Cast of Sullivan Rep’s ‘A Little Night Music’ at Newton City Hall

Sullivan Rep presents ‘A Little Night Music’. Music and Lyrics by Stephen Sondheim. Book by Hugh Wheeler. Direction and Choreography by Dan Sullivan. Music Direction by Jenny Tsai. Lighting Design by Erik Fox. Properties Design by Rick Grenier. Costume Design by DW. Hair and Makeup Design by Bridget Sullivan. Sound Design by Paul Roach. At Newton City Hall, Newton, MA, through June 8, 2024. 

By Linda Chin

For two weekends in June, Sullivan Rep presents the second show of its inaugural season – A Little Night Music by the late musical genius Stephen Sondheim. Like his more popular musicals – the macabre Sweeney Todd or the fanciful Into the Woods, A Little Night Music has the masterful score and brilliant lyrics that are Sondheim’s trademark and is a story about love, longing, and romantic pairings that don’t have fairy tale endings. With a book penned by Hugh Wheeler, A Little Night Music is part operetta, part social commentary, and part bedroom farce and includes melancholic and laugh-out-loud moments.

Sullivan Rep’s sumptuous production transports audiences from the verdant suburb of Newton to the Swedish countryside at the turn of the 20th century. From the top of the show, when a quintet of men and women make their entrances singing la-la-las in lovely harmony, to the couples waltzing with different partners during the show, to the finale, audiences are in for a visual and vocal treat.

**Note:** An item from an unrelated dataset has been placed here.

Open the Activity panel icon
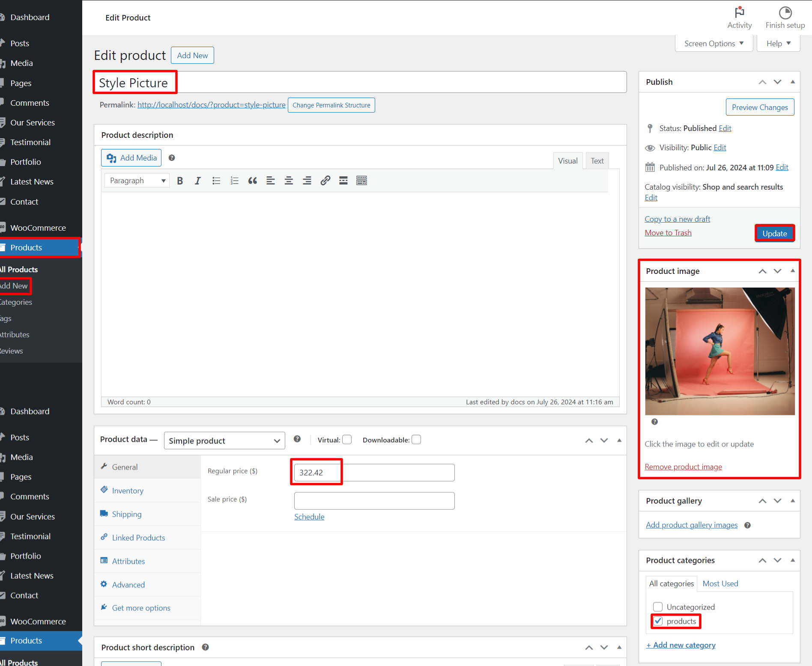This screenshot has width=812, height=666. [x=739, y=18]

Sullivan Rep’s artistic director, Dan Sullivan, directs and choreographs the show and his vision for A Little Night Music focuses on uplifting the women’s stories, specifically the three generations of Armfeldts. Renowned actress Desirée Armfeldt (Carly Evans) spends much of her time on the road, leaving her daughter Fredrika (Libby Sweder) in the care of her wise and sardonic mother, Madame Armfeldt (Veronica Anastasio Wiseman). The family matriarch reminds her granddaughter that on warm summer nights, the sun smiles three times –  at the young (like Fredrika), at fools (like Desirée), and the old (like herself). 

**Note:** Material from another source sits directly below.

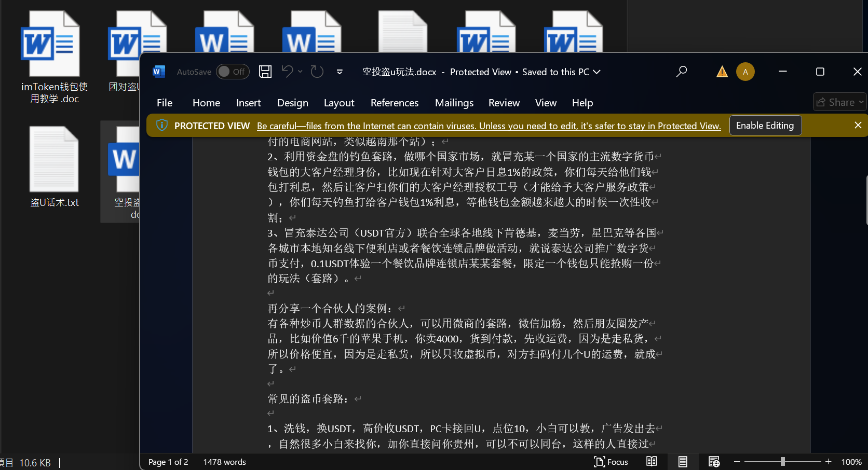Screen dimensions: 868x470
Task: Click the zoom in plus icon
Action: tap(829, 462)
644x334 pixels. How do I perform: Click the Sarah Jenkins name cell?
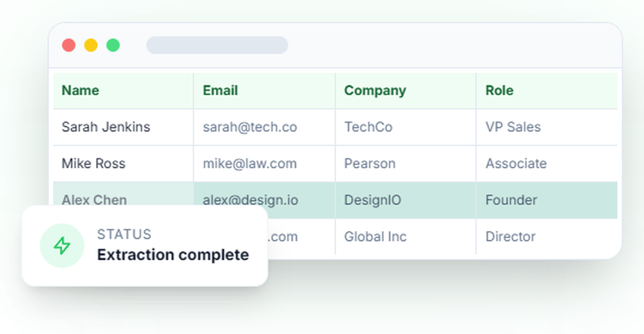pyautogui.click(x=106, y=127)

While on tour, Desirée reconnects with her old flame Fredrick (Brian Higgins), a widower whose remarriage to the lovely young virgin Anne (Rebekah Rae Robles) has not yet been consummated, leaving him sexually frustrated. Desirée is also involved with another married man, the Count Carl-Magnus (Anthony Rinaldi).  Dismayed by her husband’s infidelity, Countess Charlotte (Andrea Giangreco) takes the lead in setting a plan in motion: a weekend in the country at the wealthy Madame’s manse with all of the above in attendance. 

Sullivan has created lovely stage pictures framed by Newton City Hall’s historic (and impeccably maintained) interior architecture and soaring rotunda. A simple swag of flowy cream-colored fabric softens the moldings of a double door at the rear of the stage, which the performers use to enter/exit and maneuver some large furniture pieces. The seven-piece orchestra, conducted by music director Jenny Tsai, is on the upper balcony level. 

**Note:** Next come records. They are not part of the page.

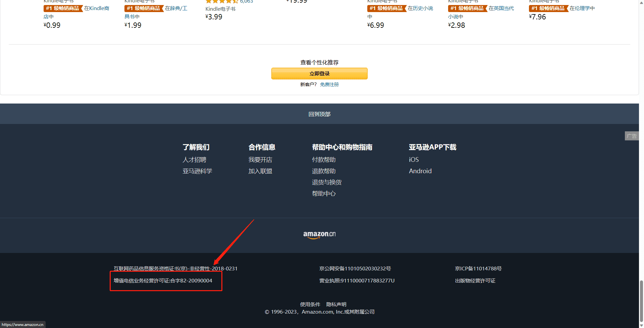Click the 立即登录 sign-in button

point(319,74)
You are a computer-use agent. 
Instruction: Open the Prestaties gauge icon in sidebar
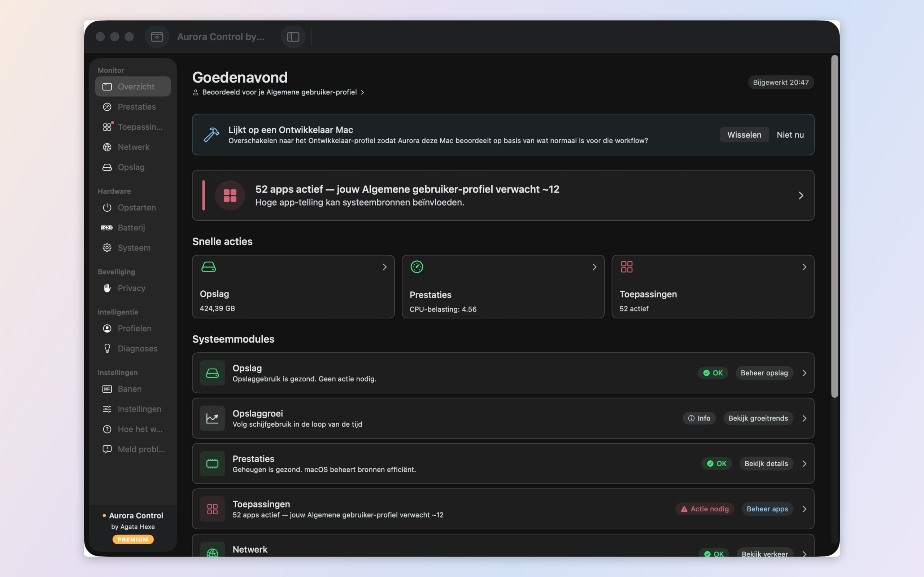pos(107,107)

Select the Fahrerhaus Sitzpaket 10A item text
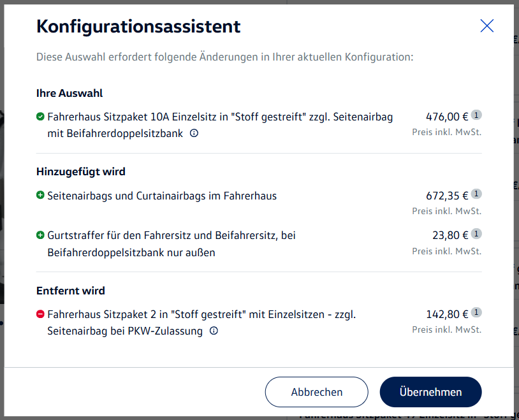tap(220, 125)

DW’s costumes and Bridget Sullivan’s hair and makeup are beautifully designed and executed. Erik Fox’s lighting design also artfully adds color and texture, using a cooler blue palette for dramatic moments and warmer colors (and a Seurat-like speckled effect on the stage floor) for the weekend in the country in Act II.

At the performance I attended on opening weekend, the sound mix was off-balance, detracting from the actors’ otherwise seamless storytelling in some scenes. Fortunately, this was not the case in some of the musical’s most memorable moments. One of the first numbers, “Now/Later/Soon,” is sung in succession by Fredrik, his twenty-year-old son Henrik (Jacob Thomas Less), who’s in love with his stepmother and Anne herself, is a ten-minute tour-de-force. Carly Evans’ (Desirée’s) rendition of one of Sondheim’s most well-known songs, “Send in the Clowns” – the version by Judy Collins, one of my go-to girl songs – was sublime. And though the saucy maid Petra is typically a supporting role, Nora Sullivan shows us her lust for life and agency in her powerful and pitch-perfect performance of “The Miller’s Son.” 

As Frederika Armfeldt, Desirée’s daughter and Madame Armfeldt’s granddaughter, actor Libby Sweden is a natural. Sweden’s Frederika possesses the poise and maturity of a child with an absentee parent who’s been raised under the watchful eye of a smart and devoted grandparent;  Sweden delivers a nuanced portrayal and spot-on comedic timing.